** What is being asked **
When you reach the line with "[Chia sẻ qua Facebook] (25, 1037)" in the data below, begin printing lines exactly, and stop once the line with "bóng đá (100, 2489)" has been printed.

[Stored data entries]
BEGIN

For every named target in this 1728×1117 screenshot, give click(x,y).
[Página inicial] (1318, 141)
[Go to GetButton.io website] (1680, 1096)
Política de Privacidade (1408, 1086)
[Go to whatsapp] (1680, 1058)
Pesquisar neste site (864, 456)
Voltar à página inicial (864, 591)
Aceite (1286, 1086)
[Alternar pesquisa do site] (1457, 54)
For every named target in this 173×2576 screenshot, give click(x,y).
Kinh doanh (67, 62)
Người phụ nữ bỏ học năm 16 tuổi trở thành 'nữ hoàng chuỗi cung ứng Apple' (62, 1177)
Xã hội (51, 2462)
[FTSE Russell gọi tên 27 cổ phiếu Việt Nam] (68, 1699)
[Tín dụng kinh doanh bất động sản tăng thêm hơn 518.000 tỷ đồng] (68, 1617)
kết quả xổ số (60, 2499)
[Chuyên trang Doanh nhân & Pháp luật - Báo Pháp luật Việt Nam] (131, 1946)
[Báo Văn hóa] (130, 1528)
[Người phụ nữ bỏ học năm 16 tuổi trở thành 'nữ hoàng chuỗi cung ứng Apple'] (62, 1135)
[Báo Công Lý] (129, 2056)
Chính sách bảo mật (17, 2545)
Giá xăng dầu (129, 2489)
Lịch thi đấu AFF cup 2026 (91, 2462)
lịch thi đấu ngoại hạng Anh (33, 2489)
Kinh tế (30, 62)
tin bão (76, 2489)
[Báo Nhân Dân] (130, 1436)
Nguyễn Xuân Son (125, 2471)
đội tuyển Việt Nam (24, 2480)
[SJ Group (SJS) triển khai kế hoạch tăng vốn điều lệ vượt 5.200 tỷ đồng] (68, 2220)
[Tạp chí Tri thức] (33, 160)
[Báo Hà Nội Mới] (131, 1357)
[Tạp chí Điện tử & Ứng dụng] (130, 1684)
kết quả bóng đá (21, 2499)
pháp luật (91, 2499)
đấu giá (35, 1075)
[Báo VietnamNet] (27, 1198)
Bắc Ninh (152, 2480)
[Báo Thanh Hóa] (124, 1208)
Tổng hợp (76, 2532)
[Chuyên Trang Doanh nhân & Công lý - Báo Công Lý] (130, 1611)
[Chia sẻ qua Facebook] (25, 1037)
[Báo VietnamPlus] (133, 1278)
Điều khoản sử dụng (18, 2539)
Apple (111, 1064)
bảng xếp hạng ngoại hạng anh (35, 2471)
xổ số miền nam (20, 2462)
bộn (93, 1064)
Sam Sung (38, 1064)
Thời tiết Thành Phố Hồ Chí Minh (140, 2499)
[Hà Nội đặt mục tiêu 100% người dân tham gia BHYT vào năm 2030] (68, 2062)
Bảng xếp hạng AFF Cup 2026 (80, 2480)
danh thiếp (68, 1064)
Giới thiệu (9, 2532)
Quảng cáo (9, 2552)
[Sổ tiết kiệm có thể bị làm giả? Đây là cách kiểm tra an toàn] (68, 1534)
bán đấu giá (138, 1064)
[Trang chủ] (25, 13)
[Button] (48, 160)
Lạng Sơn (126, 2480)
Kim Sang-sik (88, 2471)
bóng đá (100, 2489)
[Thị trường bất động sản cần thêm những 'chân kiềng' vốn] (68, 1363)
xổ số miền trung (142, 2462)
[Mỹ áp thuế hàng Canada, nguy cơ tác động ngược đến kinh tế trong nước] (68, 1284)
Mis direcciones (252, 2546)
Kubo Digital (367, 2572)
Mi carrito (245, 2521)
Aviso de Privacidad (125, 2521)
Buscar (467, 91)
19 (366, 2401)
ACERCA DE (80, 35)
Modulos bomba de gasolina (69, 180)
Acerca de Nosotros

END

** Response below **
[Chia sẻ qua Facebook] (25, 1037)
[Báo VietnamPlus] (133, 1278)
Điều khoản sử dụng (18, 2539)
Apple (111, 1064)
bảng xếp hạng ngoại hạng anh (35, 2471)
xổ số miền nam (20, 2462)
bộn (93, 1064)
Sam Sung (38, 1064)
Thời tiết Thành Phố Hồ Chí Minh (140, 2499)
[Hà Nội đặt mục tiêu 100% người dân tham gia BHYT vào năm 2030] (68, 2062)
Bảng xếp hạng AFF Cup 2026 (80, 2480)
danh thiếp (68, 1064)
Giới thiệu (9, 2532)
Quảng cáo (9, 2552)
[Sổ tiết kiệm có thể bị làm giả? Đây là cách kiểm tra an toàn] (68, 1534)
bán đấu giá (138, 1064)
[Trang chủ] (25, 13)
[Button] (48, 160)
Lạng Sơn (126, 2480)
Kim Sang-sik (88, 2471)
bóng đá (100, 2489)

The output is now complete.